= Action item =
Using the listing below, retype the line bearing "Given: Click the info icon in header" and each line after it, word for word, and nothing further.

= The input =
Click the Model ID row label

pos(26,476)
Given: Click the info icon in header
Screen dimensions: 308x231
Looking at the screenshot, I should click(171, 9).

= Solution for this problem =
Given: Click the info icon in header
Screen dimensions: 308x231
Looking at the screenshot, I should click(171, 9).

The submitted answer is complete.